• [What to do]: Reproduce the listing below with every occurrence of "computer-use agent" changed to "screen automation agent", leaving all other text untouched.

• [Task material]:

::::

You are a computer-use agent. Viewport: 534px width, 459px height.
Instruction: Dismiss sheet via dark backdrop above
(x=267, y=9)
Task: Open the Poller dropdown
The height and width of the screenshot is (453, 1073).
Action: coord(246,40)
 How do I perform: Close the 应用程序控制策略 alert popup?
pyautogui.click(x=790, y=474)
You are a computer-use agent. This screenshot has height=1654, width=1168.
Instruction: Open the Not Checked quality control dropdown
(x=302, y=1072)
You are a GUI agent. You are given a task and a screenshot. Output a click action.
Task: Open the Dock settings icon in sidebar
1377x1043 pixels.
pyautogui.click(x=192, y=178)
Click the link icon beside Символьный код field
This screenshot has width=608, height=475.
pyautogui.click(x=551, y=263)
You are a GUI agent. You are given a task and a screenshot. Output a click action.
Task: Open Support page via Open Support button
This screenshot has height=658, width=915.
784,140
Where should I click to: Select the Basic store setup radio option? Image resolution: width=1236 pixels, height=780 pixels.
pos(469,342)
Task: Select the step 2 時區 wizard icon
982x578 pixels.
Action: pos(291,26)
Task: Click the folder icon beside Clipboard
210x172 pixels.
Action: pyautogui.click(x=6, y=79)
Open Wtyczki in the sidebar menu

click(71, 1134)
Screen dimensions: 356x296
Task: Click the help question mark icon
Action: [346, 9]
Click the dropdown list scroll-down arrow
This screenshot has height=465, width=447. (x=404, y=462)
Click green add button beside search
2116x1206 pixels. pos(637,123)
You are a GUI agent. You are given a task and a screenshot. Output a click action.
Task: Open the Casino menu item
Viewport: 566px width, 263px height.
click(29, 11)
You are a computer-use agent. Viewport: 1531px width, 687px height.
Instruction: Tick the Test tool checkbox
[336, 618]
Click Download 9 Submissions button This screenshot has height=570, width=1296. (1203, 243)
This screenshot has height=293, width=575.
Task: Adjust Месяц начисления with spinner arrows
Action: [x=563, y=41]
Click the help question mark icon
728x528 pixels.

::::

• [Answer to this problem]:
You are a screen automation agent. Viewport: 534px width, 459px height.
Instruction: Dismiss sheet via dark backdrop above
(x=267, y=9)
Task: Open the Poller dropdown
The height and width of the screenshot is (453, 1073).
Action: coord(246,40)
 How do I perform: Close the 应用程序控制策略 alert popup?
pyautogui.click(x=790, y=474)
You are a screen automation agent. This screenshot has height=1654, width=1168.
Instruction: Open the Not Checked quality control dropdown
(x=302, y=1072)
You are a GUI agent. You are given a task and a screenshot. Output a click action.
Task: Open the Dock settings icon in sidebar
1377x1043 pixels.
pyautogui.click(x=192, y=178)
Click the link icon beside Символьный код field
This screenshot has width=608, height=475.
pyautogui.click(x=551, y=263)
You are a GUI agent. You are given a task and a screenshot. Output a click action.
Task: Open Support page via Open Support button
This screenshot has height=658, width=915.
784,140
Where should I click to: Select the Basic store setup radio option? Image resolution: width=1236 pixels, height=780 pixels.
pos(469,342)
Task: Select the step 2 時區 wizard icon
982x578 pixels.
Action: pos(291,26)
Task: Click the folder icon beside Clipboard
210x172 pixels.
Action: pyautogui.click(x=6, y=79)
Open Wtyczki in the sidebar menu

click(71, 1134)
Screen dimensions: 356x296
Task: Click the help question mark icon
Action: [346, 9]
Click the dropdown list scroll-down arrow
This screenshot has height=465, width=447. (x=404, y=462)
Click green add button beside search
2116x1206 pixels. pos(637,123)
You are a GUI agent. You are given a task and a screenshot. Output a click action.
Task: Open the Casino menu item
Viewport: 566px width, 263px height.
click(29, 11)
You are a screen automation agent. Viewport: 1531px width, 687px height.
Instruction: Tick the Test tool checkbox
[336, 618]
Click Download 9 Submissions button This screenshot has height=570, width=1296. (1203, 243)
This screenshot has height=293, width=575.
Task: Adjust Месяц начисления with spinner arrows
Action: [x=563, y=41]
Click the help question mark icon
728x528 pixels.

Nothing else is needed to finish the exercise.